After the Dragon's threats, we laid low. But on Friday night, hours after I ace our first Hangul exam, Sohee and I and a half dozen girls from our floor decide to chance it again. We tiptoe into the humid midnight and down three flights of stairs.
The Dragon has posted a guard at the back, and although a part of me doesn't believe we can pull off another break-out, we've planned tonight with care: splitting up into smaller groups, leaving past midnight, after the guard in his booth at the top of the driveway has gone home and even the Dragon should be deep in REM—plus disguise: I tuck my scarf more securely around my face.

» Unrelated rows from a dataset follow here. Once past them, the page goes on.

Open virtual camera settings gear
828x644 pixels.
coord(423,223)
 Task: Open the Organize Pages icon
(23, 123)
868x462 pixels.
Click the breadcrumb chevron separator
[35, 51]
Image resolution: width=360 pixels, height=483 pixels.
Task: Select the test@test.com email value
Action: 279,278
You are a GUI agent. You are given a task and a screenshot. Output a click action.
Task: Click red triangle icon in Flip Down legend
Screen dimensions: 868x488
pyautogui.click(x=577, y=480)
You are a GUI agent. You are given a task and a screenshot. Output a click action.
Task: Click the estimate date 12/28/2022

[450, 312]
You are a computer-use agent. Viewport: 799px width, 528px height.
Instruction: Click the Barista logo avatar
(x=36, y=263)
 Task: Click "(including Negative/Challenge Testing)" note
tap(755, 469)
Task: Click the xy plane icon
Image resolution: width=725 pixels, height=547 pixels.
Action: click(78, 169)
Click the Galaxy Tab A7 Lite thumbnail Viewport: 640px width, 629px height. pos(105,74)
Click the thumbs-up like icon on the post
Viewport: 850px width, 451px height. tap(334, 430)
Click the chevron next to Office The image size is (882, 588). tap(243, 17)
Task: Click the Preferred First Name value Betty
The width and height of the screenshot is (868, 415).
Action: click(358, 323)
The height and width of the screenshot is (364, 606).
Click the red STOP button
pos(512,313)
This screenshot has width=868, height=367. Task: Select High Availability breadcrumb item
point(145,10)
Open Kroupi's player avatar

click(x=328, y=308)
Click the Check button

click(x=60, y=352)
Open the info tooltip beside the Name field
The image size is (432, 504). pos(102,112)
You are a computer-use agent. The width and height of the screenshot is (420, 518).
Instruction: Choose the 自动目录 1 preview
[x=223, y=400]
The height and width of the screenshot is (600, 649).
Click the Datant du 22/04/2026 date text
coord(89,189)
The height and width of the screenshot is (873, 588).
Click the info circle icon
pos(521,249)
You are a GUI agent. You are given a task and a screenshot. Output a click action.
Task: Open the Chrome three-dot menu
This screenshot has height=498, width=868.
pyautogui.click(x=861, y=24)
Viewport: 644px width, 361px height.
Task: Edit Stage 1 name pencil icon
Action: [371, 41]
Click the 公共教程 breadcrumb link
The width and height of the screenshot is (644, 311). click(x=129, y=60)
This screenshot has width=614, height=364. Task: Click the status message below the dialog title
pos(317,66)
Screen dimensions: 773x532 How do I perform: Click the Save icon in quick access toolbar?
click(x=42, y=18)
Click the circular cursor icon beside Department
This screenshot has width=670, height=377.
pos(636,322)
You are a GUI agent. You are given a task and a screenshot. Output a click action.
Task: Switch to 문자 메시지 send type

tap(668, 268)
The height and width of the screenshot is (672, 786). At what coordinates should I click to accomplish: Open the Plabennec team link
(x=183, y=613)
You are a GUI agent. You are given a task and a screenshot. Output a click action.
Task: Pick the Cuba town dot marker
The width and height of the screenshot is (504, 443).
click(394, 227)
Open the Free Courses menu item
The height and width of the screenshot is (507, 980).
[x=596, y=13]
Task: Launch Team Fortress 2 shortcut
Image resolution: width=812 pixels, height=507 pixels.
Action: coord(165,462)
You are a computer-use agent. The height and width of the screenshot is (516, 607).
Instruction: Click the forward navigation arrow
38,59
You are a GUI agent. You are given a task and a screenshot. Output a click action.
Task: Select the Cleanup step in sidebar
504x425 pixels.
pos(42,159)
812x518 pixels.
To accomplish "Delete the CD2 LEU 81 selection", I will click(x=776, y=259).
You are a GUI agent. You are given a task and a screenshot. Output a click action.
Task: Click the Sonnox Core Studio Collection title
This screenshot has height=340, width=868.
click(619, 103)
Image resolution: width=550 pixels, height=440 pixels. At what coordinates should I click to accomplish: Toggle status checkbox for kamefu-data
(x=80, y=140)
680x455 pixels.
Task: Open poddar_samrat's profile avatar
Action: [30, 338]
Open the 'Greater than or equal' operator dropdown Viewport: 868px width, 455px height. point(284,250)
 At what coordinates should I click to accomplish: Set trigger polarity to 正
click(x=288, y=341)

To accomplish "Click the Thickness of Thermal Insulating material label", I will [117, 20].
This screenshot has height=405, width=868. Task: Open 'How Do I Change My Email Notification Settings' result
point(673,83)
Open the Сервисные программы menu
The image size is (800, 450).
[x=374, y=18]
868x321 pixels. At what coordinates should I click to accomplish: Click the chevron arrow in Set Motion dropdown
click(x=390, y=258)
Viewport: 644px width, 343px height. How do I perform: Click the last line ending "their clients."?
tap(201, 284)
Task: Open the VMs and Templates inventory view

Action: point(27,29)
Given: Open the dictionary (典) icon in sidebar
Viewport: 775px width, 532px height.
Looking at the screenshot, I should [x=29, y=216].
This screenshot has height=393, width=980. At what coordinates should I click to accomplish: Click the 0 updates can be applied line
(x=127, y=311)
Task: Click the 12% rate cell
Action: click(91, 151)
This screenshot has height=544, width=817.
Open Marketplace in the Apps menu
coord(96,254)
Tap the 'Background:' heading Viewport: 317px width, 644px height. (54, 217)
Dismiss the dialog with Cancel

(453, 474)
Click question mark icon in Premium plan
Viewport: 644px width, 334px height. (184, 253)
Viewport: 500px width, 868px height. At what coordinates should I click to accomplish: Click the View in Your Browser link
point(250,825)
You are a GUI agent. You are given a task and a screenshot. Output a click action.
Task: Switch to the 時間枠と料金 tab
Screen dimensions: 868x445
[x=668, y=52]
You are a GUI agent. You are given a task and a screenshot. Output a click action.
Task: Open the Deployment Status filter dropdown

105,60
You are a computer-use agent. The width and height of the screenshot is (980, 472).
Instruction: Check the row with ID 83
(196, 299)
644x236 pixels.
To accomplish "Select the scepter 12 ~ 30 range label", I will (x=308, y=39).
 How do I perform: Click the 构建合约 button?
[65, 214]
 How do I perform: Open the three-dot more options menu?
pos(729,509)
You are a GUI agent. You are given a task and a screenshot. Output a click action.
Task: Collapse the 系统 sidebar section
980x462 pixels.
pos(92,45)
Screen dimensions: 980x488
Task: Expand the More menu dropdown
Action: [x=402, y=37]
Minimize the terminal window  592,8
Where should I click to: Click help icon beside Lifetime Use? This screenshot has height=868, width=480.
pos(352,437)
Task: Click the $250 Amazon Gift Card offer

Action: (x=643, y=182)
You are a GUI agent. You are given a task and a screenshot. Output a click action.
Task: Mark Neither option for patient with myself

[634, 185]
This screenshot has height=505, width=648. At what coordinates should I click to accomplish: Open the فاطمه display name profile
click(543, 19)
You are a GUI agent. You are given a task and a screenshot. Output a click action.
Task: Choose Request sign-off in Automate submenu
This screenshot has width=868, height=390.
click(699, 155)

In the lobby, we move stealthily past the potted plants, the cherry-root chairs. Outside, the waxing moon illuminates the lawn. We hurry around the lily pond, the splash of the fountains drowning our steps. A laugh escapes my lips and Sohee pinches my arm.
"Shh," she breathes.
We near the guard's booth, the street coming into view. A cab passes and we quicken our pace.
Then a muted voice behind us calls, "Chingudeul, deuleobwa!"
Jungwoo in his paisley pajamas is jogging after us, shoving his glasses toward his face. On his heel, Jihyo gasps for breath, the colors of her skirt muted by moonlight.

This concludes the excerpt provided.